Dataset entries —
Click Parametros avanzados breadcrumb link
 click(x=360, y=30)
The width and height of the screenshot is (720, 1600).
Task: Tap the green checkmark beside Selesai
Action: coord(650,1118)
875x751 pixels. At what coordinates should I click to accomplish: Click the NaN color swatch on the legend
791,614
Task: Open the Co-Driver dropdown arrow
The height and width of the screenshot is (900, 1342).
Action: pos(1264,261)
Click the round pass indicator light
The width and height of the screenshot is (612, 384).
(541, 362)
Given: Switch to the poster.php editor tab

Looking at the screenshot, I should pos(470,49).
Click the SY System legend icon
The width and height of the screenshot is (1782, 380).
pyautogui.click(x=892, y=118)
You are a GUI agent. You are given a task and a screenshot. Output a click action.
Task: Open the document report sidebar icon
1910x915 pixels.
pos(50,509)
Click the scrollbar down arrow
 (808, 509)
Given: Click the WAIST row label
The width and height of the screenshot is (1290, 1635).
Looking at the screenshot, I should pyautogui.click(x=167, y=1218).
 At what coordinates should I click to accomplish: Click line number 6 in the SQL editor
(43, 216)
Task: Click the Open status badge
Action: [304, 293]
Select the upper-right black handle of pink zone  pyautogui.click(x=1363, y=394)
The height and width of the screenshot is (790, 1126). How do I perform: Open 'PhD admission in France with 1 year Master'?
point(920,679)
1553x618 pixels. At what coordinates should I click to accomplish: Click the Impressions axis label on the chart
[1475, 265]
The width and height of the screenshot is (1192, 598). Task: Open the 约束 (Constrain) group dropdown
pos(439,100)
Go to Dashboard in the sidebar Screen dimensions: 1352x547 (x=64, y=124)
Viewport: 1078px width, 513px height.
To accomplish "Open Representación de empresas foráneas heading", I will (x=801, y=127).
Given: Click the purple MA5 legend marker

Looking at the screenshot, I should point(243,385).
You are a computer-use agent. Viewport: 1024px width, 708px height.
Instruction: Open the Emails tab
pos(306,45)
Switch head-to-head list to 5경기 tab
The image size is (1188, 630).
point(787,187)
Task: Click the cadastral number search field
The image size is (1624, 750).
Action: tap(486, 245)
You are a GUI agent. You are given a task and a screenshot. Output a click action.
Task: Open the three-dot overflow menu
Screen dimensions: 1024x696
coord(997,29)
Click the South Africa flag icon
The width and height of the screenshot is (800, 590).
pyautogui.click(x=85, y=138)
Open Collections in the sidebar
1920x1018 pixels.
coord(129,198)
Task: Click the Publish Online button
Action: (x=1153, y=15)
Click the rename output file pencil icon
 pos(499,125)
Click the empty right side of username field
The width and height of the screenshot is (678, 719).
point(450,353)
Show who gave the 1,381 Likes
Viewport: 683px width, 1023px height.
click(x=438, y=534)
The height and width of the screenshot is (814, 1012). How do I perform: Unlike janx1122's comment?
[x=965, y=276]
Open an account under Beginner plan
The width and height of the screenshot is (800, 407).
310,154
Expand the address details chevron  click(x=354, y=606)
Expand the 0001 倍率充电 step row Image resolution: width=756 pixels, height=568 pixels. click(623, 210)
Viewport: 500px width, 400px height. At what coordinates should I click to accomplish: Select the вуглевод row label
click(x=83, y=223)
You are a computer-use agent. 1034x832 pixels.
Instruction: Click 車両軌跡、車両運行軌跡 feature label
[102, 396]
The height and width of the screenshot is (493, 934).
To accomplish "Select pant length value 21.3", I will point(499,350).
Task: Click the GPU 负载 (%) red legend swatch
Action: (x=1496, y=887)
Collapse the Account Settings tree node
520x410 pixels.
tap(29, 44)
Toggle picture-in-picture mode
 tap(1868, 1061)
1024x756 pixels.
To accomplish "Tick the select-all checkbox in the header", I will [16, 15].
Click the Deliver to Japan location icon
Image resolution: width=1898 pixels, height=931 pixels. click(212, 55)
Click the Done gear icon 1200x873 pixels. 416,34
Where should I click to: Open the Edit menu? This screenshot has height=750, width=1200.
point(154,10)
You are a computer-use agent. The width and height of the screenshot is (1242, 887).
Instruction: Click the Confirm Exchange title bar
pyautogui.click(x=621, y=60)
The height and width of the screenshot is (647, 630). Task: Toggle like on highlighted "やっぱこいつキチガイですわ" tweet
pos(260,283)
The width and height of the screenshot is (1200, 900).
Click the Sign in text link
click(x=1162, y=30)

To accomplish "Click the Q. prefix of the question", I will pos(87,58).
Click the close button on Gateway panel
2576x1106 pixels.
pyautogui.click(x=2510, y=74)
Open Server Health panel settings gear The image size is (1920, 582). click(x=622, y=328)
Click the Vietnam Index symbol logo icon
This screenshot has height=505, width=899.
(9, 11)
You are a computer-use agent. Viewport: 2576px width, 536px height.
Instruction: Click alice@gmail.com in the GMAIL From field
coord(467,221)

Task prompt —
Among the lines of the data, some may include "gear" as a word or string; report how many, and nothing else.

Task answer —
2